■ Problem details: How many lines below contain the word "will"? Reply solely with the number.

■ Source material:
● ● ● ●

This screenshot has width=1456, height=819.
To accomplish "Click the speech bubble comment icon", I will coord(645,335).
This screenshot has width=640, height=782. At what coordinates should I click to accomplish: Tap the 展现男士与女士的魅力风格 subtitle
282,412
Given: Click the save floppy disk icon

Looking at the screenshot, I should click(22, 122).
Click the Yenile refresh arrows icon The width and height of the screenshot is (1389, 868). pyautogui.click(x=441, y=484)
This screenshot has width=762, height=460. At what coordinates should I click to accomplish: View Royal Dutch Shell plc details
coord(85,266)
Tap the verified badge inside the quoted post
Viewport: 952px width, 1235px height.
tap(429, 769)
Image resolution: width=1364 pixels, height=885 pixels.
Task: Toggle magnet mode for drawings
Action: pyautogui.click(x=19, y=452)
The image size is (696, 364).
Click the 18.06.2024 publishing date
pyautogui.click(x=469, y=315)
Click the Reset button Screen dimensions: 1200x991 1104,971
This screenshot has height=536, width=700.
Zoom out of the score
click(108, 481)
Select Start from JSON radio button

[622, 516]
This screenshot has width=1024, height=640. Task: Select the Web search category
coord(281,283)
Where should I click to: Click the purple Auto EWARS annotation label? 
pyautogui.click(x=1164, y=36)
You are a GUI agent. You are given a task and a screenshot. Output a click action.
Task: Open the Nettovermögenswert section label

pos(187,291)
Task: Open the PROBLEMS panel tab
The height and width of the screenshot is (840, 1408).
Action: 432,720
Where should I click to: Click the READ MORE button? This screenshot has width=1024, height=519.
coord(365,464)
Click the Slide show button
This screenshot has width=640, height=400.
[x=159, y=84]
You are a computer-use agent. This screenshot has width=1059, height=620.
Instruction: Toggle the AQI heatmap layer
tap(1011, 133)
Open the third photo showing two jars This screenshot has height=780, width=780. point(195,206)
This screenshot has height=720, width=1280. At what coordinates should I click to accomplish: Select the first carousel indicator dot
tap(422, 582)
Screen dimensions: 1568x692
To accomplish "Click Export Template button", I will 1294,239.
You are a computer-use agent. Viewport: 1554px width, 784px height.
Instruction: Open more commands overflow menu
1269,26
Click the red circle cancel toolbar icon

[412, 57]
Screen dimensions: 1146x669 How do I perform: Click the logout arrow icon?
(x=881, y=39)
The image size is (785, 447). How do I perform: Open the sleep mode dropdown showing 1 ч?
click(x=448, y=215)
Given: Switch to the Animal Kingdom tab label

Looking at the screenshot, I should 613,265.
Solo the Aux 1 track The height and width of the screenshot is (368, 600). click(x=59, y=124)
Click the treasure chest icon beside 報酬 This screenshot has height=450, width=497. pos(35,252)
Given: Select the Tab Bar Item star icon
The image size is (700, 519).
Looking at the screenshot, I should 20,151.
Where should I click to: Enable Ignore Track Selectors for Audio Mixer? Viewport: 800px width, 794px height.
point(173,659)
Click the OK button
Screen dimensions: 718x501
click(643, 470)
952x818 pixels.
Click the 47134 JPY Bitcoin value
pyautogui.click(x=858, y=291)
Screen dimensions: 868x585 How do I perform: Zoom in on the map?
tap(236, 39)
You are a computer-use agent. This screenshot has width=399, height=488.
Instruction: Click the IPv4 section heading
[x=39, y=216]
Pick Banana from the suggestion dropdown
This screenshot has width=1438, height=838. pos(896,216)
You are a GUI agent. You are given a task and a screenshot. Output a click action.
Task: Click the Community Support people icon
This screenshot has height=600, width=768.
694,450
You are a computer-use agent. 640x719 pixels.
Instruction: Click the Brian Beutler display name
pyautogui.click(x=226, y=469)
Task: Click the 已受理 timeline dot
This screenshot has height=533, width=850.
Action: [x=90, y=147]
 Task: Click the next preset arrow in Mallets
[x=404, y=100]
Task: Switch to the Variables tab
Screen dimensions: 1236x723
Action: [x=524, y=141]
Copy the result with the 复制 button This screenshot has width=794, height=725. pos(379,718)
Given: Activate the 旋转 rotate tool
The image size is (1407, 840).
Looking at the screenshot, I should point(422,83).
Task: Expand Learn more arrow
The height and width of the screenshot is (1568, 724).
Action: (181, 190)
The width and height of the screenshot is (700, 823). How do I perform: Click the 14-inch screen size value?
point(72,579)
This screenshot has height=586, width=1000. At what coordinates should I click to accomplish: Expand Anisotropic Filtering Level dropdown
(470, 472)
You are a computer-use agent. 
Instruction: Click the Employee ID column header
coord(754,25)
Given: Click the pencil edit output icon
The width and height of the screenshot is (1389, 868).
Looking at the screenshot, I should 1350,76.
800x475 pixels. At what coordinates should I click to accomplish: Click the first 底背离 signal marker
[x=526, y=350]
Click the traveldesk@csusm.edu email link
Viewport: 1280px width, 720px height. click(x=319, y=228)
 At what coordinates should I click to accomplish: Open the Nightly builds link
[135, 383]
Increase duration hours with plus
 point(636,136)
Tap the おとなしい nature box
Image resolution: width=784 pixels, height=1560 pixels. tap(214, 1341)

● ● ● ●

■ Written answer: 2